### What this task involves:
In the data below, replace every "screenshot" with "image" and write all the lines out again with nothing else changed. Leave the pictures out.

### Provided records:

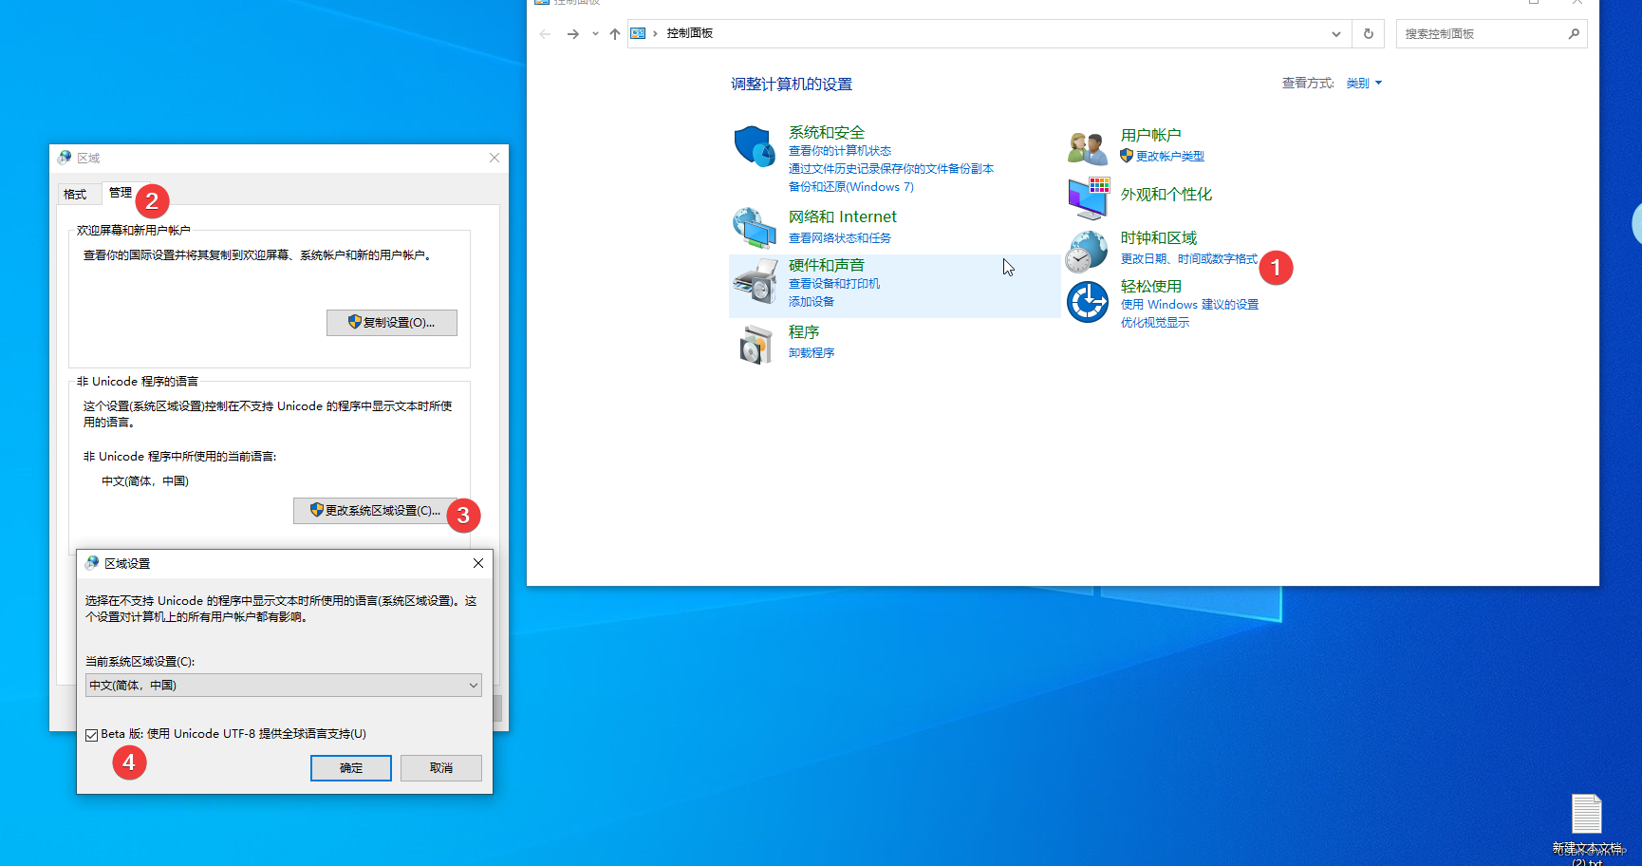Enable Beta 版 Unicode UTF-8 support checkbox

tap(91, 733)
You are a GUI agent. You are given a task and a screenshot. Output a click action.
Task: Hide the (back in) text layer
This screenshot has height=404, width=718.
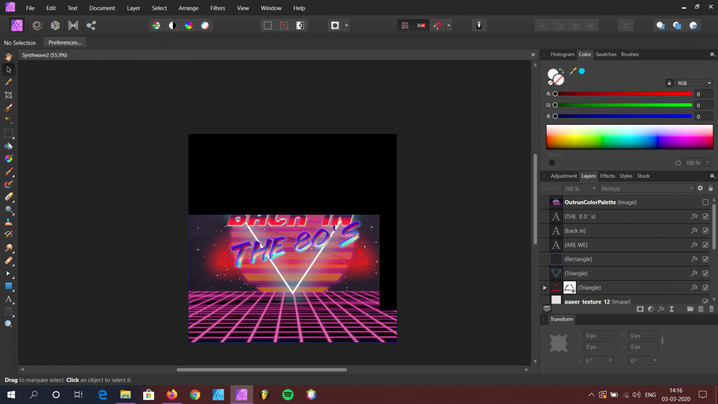[705, 230]

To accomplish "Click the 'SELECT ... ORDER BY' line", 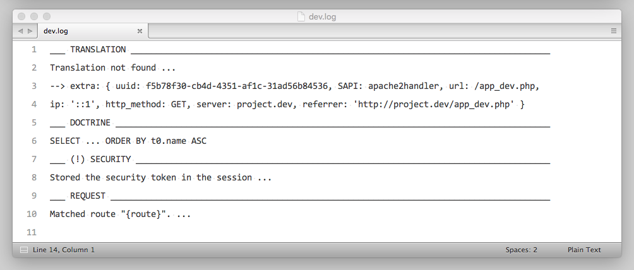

### Written response:
Enable Beta 版 Unicode UTF-8 support checkbox

tap(91, 733)
You are a GUI agent. You are given a task and a image. Output a click action.
Task: Hide the (back in) text layer
This image has height=404, width=718.
[705, 230]

To accomplish "Click the 'SELECT ... ORDER BY' line", 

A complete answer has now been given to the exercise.